Museum Insel Hombroich
- Neuss (D)
Museum Insel Hombroich, Foto: Tomas Riehle / ARTUR IMAGES
Museum Insel Hombroich, Foto: Tomas Riehle / ARTUR IMAGES
Museum Insel Hombroich, Foto: Tomas Riehle / ARTUR IMAGES

Kunst in künstlichem Arkadien

Es scheint, als hätten die biomorphen Skulpturen von Hans Arp beim Schnitt der bizarren Buchsheckenlandschaft Modell gestanden.

1. Juni 2003 - Udo Weilacher
Tatsächlich aber war diese ehemals in exakte geometrische Formen geschnitten und gehörte zur streng axial gegliederten Parkanlage der Wuppertaler Industriellenfamilie de Weerth. Die liess in der einst sumpfigen Flussauenlandschaft der Erft, südwestlich von Düsseldorf, zu Beginn des 19. Jahrhunderts ihren Landsitz erbauen.
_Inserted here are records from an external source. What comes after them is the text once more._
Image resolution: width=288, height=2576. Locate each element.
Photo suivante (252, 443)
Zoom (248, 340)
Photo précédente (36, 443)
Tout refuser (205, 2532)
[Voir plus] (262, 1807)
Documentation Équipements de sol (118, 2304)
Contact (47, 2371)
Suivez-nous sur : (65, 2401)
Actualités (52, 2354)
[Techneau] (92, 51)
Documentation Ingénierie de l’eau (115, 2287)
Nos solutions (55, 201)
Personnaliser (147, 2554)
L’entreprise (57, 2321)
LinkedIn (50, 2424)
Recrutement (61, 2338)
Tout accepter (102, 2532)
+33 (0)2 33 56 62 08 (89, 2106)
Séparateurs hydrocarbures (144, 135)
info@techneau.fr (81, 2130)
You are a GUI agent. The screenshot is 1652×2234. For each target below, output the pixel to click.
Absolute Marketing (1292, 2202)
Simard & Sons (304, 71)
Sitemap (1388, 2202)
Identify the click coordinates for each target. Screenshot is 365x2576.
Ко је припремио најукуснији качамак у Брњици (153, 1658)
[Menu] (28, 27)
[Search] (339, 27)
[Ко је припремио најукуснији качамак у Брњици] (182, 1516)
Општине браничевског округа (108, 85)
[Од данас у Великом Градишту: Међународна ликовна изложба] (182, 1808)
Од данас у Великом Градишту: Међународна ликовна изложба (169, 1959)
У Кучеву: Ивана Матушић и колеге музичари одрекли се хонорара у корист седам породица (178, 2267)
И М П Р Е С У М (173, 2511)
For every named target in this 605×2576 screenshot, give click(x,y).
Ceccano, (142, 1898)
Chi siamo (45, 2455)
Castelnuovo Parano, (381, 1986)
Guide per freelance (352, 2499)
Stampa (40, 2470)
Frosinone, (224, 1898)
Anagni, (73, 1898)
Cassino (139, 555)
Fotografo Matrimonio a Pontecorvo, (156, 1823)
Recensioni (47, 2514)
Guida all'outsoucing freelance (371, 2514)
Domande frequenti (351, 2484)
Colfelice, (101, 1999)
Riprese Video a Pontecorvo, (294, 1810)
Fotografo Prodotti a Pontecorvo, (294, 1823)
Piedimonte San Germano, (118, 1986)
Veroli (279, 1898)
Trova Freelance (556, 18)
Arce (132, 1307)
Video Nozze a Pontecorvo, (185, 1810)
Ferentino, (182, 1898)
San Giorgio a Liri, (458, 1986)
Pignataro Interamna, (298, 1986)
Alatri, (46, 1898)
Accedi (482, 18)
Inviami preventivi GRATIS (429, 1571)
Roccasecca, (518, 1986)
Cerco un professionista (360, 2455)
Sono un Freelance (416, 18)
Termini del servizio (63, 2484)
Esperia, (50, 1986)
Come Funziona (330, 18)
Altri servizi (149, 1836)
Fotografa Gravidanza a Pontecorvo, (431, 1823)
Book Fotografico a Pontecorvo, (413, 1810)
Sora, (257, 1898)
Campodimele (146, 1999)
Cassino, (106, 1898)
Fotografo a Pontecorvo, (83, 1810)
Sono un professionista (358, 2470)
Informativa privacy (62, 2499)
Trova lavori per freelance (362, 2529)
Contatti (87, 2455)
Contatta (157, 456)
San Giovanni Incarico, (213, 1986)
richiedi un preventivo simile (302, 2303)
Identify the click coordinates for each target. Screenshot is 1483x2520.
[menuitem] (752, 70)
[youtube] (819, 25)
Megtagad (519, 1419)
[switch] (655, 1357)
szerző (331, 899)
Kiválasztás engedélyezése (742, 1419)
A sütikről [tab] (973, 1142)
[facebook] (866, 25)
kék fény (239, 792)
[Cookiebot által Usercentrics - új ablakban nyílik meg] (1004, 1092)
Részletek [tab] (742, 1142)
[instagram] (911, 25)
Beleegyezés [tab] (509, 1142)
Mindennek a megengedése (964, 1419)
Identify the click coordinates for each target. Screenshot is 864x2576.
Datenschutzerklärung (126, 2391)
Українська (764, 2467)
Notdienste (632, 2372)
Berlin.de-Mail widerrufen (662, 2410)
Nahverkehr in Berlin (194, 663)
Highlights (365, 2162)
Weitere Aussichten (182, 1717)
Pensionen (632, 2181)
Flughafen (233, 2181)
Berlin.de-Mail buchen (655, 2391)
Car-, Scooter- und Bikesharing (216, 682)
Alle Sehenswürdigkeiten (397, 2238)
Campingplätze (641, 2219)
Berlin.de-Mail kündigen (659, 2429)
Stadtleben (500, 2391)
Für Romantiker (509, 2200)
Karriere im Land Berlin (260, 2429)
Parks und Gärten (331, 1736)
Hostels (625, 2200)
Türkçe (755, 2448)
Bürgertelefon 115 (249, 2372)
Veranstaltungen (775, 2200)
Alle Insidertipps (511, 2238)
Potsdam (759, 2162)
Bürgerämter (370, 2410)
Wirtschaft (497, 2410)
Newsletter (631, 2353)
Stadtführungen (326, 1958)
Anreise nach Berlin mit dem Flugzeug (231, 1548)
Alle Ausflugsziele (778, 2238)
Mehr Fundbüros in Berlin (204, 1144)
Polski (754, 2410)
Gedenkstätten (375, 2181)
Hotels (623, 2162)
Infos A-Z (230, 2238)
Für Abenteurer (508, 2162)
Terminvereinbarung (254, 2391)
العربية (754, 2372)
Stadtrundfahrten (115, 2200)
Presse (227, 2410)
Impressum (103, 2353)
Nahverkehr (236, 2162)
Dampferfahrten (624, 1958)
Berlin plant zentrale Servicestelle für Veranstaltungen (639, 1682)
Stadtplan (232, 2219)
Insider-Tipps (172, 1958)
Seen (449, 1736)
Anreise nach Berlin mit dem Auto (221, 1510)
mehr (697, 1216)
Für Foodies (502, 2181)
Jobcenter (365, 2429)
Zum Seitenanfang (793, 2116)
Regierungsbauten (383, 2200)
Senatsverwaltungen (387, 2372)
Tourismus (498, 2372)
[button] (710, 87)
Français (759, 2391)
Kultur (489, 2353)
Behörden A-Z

Längst verschwunden sind die markanten Blickachsen der Parkanlage, die gemäss dem damals geltenden Ideal der Gartenkunst bis weit in die Umgebung reichten, um Einfluss und Weltoffenheit zu signalisieren. Die alten Parkbäume, darunter viele Exoten, sind zu stattlichen Baumgestalten gewachsen und umstellen das «Rosa Haus», die Industriellenvilla aus dem Jahr 1816, die um 1900 durch eine Flussumleitung endgültig in Insellage geriet.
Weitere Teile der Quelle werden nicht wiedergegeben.